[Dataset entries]
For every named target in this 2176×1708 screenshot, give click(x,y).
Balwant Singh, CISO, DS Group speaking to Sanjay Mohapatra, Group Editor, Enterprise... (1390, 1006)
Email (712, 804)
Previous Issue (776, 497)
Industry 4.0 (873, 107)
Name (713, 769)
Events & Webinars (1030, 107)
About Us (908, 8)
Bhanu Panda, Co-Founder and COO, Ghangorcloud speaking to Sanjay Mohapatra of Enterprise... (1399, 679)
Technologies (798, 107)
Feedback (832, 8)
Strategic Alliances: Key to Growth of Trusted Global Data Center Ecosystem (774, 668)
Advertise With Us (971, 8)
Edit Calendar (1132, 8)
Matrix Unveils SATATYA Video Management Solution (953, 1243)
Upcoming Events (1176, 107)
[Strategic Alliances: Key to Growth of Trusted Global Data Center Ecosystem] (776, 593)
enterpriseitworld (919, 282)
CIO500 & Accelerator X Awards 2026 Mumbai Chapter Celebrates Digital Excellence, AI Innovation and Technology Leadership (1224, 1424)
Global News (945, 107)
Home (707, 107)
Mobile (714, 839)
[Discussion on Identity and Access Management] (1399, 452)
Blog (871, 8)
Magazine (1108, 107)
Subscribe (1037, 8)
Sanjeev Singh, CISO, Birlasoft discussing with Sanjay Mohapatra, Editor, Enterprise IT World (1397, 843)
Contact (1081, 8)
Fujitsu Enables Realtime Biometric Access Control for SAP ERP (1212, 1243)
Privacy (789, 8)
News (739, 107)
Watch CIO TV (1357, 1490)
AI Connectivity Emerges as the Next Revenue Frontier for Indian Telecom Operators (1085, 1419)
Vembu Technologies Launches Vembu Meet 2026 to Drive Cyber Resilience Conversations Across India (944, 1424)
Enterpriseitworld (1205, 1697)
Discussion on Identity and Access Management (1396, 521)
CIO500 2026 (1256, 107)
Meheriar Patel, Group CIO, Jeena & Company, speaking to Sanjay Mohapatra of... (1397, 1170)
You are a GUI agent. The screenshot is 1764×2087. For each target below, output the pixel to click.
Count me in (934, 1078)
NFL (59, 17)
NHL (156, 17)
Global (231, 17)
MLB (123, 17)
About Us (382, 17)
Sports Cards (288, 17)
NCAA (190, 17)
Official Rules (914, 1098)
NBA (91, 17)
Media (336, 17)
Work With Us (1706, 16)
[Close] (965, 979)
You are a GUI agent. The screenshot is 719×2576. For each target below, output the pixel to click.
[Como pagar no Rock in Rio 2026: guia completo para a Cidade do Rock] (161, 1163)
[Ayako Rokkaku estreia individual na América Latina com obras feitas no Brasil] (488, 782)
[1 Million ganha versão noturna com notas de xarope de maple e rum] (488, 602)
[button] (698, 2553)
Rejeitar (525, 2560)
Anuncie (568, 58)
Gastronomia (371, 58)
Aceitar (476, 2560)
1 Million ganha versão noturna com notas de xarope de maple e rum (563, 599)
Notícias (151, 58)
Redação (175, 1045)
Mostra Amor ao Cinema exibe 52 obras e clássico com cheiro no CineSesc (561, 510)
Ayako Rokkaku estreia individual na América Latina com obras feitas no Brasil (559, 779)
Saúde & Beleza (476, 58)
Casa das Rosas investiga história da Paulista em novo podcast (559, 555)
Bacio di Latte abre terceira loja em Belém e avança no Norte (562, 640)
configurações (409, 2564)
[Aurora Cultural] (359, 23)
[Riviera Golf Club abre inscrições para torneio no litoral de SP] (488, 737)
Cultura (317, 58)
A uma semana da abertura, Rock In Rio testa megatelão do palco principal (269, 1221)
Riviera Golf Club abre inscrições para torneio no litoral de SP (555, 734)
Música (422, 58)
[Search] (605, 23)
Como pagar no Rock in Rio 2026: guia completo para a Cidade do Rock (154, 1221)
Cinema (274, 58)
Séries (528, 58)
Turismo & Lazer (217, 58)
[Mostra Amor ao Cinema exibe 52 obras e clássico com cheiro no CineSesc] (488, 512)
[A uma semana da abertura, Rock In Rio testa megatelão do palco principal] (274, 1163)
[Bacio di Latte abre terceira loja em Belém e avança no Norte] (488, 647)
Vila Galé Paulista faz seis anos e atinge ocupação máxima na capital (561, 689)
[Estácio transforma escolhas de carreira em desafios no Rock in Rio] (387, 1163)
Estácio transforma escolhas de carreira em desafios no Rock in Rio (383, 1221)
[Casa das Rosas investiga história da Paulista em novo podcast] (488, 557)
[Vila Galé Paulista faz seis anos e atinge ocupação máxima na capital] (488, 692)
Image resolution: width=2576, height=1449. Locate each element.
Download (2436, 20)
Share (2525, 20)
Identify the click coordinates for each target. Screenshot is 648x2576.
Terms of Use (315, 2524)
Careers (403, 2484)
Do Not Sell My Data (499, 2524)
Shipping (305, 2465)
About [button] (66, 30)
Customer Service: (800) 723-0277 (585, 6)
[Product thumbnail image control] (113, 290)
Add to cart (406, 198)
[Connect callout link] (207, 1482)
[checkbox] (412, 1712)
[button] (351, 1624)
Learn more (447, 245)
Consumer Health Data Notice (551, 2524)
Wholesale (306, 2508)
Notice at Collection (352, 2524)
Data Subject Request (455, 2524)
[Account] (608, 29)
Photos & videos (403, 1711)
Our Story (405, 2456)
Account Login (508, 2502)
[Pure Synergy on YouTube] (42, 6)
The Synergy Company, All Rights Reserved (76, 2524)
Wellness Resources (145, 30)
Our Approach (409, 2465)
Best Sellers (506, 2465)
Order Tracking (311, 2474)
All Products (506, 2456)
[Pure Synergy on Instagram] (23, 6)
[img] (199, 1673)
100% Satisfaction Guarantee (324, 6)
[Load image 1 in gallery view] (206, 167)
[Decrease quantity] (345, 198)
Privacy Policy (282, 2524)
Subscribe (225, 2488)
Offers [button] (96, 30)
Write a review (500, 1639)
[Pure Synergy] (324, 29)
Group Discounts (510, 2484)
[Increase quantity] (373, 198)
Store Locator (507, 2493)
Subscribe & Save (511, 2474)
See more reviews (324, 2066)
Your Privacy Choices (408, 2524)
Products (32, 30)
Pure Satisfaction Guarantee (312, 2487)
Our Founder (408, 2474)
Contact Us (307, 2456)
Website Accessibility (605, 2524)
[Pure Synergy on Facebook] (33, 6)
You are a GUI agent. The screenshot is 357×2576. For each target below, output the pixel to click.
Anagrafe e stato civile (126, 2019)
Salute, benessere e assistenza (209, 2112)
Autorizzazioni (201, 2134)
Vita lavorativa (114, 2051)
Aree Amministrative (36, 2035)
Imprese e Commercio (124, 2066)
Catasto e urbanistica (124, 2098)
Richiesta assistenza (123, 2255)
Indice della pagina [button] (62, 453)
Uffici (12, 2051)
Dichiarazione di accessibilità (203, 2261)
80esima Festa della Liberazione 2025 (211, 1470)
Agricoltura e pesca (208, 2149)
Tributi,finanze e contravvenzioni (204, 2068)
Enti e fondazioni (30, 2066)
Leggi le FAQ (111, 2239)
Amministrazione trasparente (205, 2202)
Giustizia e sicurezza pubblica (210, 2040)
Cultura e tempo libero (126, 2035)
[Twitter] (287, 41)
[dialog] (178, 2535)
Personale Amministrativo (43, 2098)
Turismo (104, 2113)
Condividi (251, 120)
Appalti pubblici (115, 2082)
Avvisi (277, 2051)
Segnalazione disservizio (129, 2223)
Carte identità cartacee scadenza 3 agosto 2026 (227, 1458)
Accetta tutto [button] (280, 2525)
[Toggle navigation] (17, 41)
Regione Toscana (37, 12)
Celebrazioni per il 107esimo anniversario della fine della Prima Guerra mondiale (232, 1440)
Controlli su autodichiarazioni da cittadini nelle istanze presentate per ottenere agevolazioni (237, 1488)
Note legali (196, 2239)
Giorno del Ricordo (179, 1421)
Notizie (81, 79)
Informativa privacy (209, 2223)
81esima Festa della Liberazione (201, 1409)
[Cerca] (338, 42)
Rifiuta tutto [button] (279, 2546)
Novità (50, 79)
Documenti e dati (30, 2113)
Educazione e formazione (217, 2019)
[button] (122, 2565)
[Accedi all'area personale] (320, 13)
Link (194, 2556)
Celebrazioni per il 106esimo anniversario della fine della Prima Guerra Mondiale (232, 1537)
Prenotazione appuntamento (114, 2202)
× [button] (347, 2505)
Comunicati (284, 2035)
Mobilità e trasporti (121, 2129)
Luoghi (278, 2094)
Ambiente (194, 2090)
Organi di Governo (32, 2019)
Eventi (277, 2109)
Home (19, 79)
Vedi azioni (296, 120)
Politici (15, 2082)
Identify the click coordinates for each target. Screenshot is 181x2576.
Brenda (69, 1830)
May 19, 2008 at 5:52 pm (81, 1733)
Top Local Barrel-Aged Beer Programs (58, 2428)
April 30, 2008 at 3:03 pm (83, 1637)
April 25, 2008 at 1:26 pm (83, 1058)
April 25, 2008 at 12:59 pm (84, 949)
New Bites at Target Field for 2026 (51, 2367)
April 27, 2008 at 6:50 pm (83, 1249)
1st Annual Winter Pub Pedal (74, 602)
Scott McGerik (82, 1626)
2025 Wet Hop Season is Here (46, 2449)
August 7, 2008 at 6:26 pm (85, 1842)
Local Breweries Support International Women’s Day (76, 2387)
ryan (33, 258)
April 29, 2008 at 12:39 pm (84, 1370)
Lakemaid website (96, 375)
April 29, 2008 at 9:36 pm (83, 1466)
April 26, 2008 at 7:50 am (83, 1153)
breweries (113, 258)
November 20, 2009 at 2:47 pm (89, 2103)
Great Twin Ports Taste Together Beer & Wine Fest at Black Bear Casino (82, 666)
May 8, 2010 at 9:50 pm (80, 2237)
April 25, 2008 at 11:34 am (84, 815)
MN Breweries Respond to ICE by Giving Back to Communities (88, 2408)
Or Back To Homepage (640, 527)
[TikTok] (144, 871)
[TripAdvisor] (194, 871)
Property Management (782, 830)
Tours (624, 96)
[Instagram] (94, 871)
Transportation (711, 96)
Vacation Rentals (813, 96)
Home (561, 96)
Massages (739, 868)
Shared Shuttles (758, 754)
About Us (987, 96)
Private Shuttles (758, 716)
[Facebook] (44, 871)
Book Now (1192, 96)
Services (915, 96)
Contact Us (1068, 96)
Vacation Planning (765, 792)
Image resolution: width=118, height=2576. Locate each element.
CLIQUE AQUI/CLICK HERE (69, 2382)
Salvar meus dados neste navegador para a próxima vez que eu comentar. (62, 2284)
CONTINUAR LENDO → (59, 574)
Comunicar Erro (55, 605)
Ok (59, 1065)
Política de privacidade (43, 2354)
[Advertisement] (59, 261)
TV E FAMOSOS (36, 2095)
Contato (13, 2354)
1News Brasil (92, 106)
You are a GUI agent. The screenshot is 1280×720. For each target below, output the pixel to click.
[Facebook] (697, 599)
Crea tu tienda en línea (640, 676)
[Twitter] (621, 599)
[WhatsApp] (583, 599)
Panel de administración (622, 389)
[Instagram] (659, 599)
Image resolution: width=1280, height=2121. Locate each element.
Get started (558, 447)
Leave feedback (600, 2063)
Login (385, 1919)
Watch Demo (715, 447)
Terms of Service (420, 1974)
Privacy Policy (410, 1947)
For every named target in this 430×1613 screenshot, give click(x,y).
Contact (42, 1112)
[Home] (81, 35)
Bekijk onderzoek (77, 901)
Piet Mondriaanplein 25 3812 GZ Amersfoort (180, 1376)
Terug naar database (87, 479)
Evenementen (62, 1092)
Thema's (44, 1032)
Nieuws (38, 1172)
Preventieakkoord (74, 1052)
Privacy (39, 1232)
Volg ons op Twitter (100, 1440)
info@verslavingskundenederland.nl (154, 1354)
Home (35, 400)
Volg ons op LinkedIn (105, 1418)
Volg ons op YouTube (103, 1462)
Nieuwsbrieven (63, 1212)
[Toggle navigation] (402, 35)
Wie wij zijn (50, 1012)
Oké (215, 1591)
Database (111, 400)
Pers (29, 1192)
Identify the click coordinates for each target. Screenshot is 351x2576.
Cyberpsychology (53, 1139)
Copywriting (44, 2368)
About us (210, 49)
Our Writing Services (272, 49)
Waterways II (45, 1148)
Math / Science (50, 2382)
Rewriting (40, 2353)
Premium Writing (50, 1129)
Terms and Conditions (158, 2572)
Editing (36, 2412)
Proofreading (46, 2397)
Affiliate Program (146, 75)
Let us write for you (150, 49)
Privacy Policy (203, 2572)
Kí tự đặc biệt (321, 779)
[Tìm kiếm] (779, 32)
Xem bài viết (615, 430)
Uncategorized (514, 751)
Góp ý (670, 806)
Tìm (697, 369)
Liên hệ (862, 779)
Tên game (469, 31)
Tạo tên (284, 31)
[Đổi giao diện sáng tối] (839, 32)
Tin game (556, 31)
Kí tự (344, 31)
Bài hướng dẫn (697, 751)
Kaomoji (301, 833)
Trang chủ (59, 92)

Work to complete:
From the records above, print exactly the lines that run from the line with "Contact Us (1068, 96)" to the line with "Get started (558, 447)", inclusive.

Answer section:
Contact Us (1068, 96)
Vacation Planning (765, 792)
Image resolution: width=118, height=2576. Locate each element.
CLIQUE AQUI/CLICK HERE (69, 2382)
Salvar meus dados neste navegador para a próxima vez que eu comentar. (62, 2284)
CONTINUAR LENDO → (59, 574)
Comunicar Erro (55, 605)
Ok (59, 1065)
Política de privacidade (43, 2354)
[Advertisement] (59, 261)
TV E FAMOSOS (36, 2095)
Contato (13, 2354)
1News Brasil (92, 106)
You are a GUI agent. The screenshot is 1280×720. For each target below, output the pixel to click.
[Facebook] (697, 599)
Crea tu tienda en línea (640, 676)
[Twitter] (621, 599)
[WhatsApp] (583, 599)
Panel de administración (622, 389)
[Instagram] (659, 599)
Image resolution: width=1280, height=2121. Locate each element.
Get started (558, 447)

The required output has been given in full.